Makrele gehört zu den besten Freunden von Rhabarber. Der intensive, fette Fisch verträgt ordentlich fruchtig-saures Kontra, worum sich die Stangen in Form von Chutney oder auch Schmorgemüse nicht lange bitten lassen. Eine gute Alternative zum Meeresfisch ist Aal oder Lachsforelle.
Auf das Naheliegende sollte man nicht leichtfertig verzichten. Während Rhabarber zunehmend auch in salzigen Speisen verwendet wird, schmeckt er auch ganz klassisch als Kompott oder ofengeschmort hervorragend. Seine vorlaute Säure harmoniert bestens mit Vanille und Zucker. Mehr braucht es oft gar nicht für ein Schüsserl Frühlingsglück. Alternativ zur Vanille können auch Anis und Sternanis bestens mit Rhabarber.
Zimt & Zucker passen zu erstaunlich vielen Süßspeisen, egal ob Butterbrösel für Topfen- oder Marillenknödel, Grießkoch oder Kuchenteige aller Art.

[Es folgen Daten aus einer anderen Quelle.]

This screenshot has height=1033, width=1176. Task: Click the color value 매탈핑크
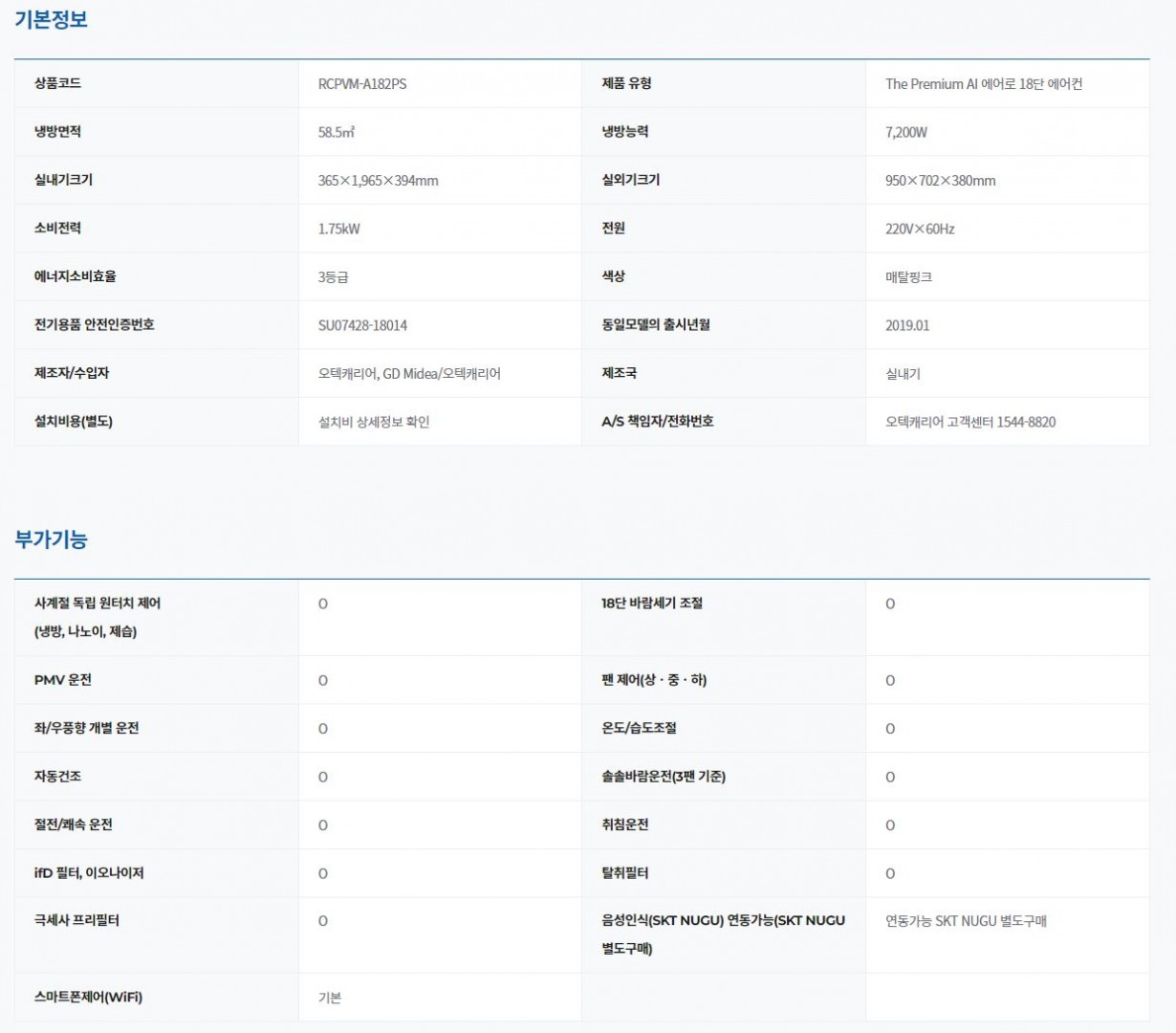point(907,277)
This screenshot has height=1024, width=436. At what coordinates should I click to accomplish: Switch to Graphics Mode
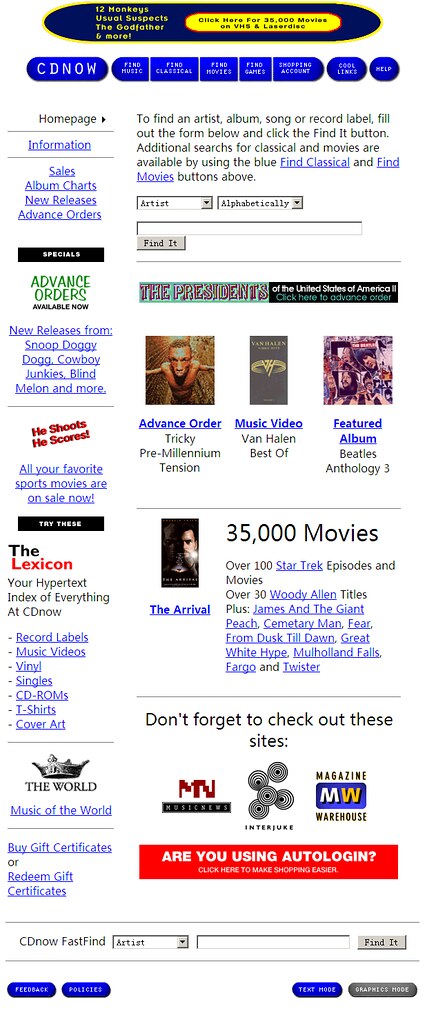pos(382,989)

Bei genauerem Hinsehen ist immer auch Butter im Bunde. Besonders gut harmonieren die drei auch mit Rhabarber, vor allem als ebenso klassischer wie köstlicher Crumble oder Germteig-Streuselkuchen.
Wann hat Rhabarber Saison?
Mittlerweile bekommt man Rha-barber zur Freilandsaison von April bis Juni (zugleich mit Spargel) in jedem Supermarkt, am besten aus Bio-Anbau. In Österreich wird Rhabarber in einer Größenordnung von ca. 1000 Tonnen pro Jahr – überwiegend in Niederösterreich, Oberösterreich und Tirol – angebaut. Das entspricht ungefähr den Erntemengen von heimischem Fenchel oder Melanzani.